Complete guide for using FlashAttention with PyTorch, including training examples.

Installation
Basic Usage
Training with Optimizers
Integration with Models
Advanced Examples
Troubleshooting

Installation

Prerequisites

# Check CUDA is available
nvcc --version

# Check PyTorch with CUDA
python -c "import torch; print(torch.cuda.is_available())"

Build and Install

cd flash_attention
export CUDA_HOME=/usr/local/cuda
export CXX=g++
pip install -e .

Basic Usage

Functional Interface (Inference Only)

import torch
from flash_attention import flash_attention

# Create test tensors
Q = torch.randn(2, 4, 128, 64, device='cuda')
K = torch.randn(2, 4, 128, 64, device='cuda')
V = torch.randn(2, 4, 128, 64, device='cuda')

# Compute attention (no gradients)
output = flash_attention(Q, K, V)
print(f"Output shape: {output.shape}")  # [2, 4, 128, 64]

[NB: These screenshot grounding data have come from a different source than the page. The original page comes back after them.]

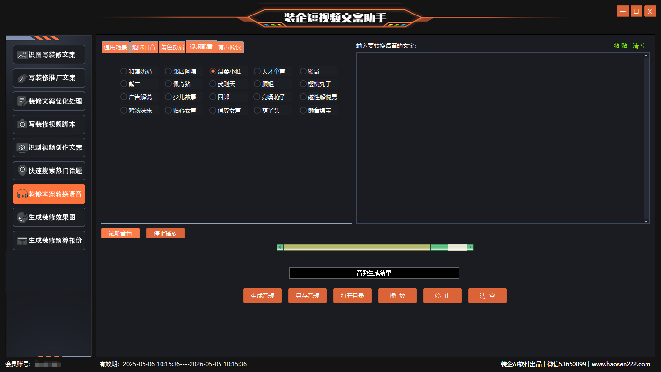Click the image icon beside 识图写装修文案
The width and height of the screenshot is (661, 372).
pos(22,55)
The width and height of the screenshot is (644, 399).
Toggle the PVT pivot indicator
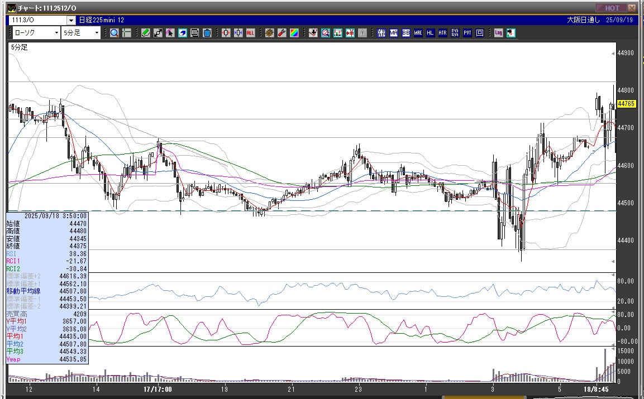(467, 33)
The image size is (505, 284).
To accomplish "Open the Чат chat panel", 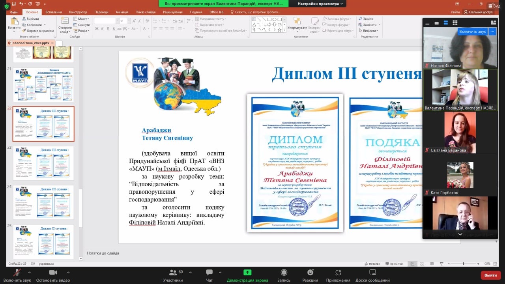I will pyautogui.click(x=209, y=273).
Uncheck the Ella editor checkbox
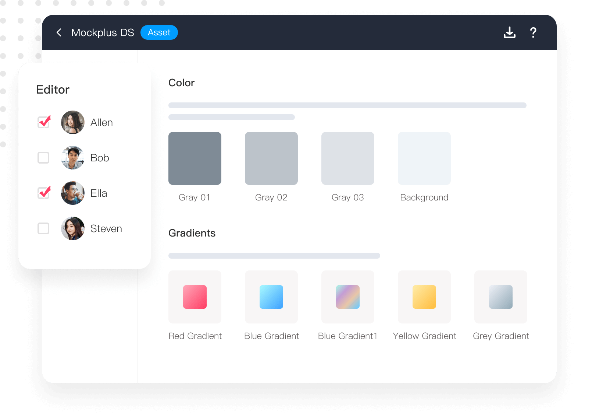Viewport: 592px width, 420px height. tap(44, 193)
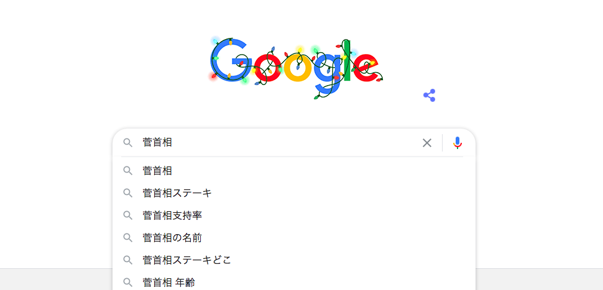Image resolution: width=603 pixels, height=290 pixels.
Task: Click the magnifier icon beside 菅首相支持率
Action: tap(127, 215)
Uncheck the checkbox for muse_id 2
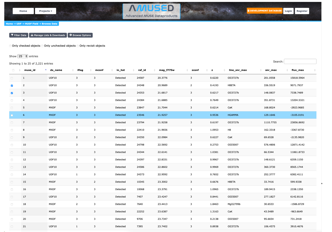The image size is (332, 232). (x=12, y=86)
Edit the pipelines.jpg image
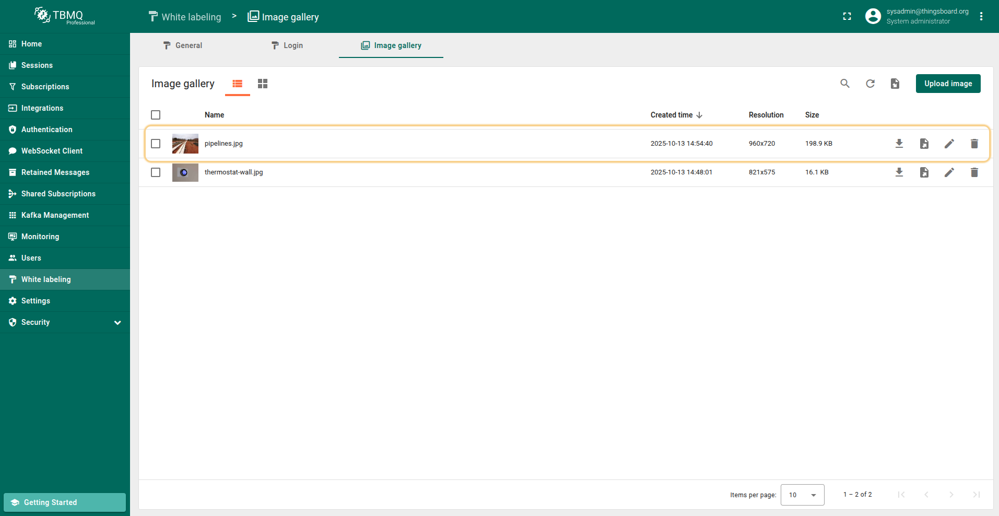This screenshot has width=999, height=516. (949, 144)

Module Interface (With Gradients)

import torch
from flash_attention import FlashAttention

# Initialize module
attn = FlashAttention(head_dim=64)

# Inputs with gradients enabled
Q = torch.randn(2, 8, 512, 64, device='cuda', requires_grad=True)
K = torch.randn(2, 8, 512, 64, device='cuda', requires_grad=True)
V = torch.randn(2, 8, 512, 64, device='cuda', requires_grad=True)

# Forward pass
output = attn(Q, K, V)

# Backward pass - gradients computed automatically!
loss = output.sum()
loss.backward()

# Access gradients
print(f"Q.grad shape: {Q.grad.shape}")  # [2, 8, 512, 64]
print(f"Q.grad mean: {Q.grad.mean():.6f}")
print(f"All gradients valid: {not torch.isnan(Q.grad).any()}")

Training with Optimizers

Example 1: Simple Training Loop

import torch
import torch.nn as nn
import torch.optim as optim
from flash_attention import FlashAttention

# Model
class SimpleModel(nn.Module):
    def __init__(self):
        super().__init__()
        self.attention = FlashAttention(head_dim=64)
        
    def forward(self, q, k, v):
        return self.attention(q, k, v)

# Setup
model = SimpleModel().cuda()
optimizer = optim.Adam(model.parameters(), lr=1e-3)

# Training loop
for epoch in range(10):
    # Generate random data
    Q = torch.randn(2, 8, 128, 64, device='cuda', requires_grad=True)
    K = torch.randn(2, 8, 128, 64, device='cuda', requires_grad=True)
    V = torch.randn(2, 8, 128, 64, device='cuda', requires_grad=True)
    target = torch.randn(2, 8, 128, 64, device='cuda')
    
    # Forward
    optimizer.zero_grad()
    output = model(Q, K, V)
    
    # Loss
    loss = nn.functional.mse_loss(output, target)
    
    # Backward
    loss.backward()
    
    # Update
    optimizer.step()
    
    print(f"Epoch {epoch}: loss={loss.item():.4f}")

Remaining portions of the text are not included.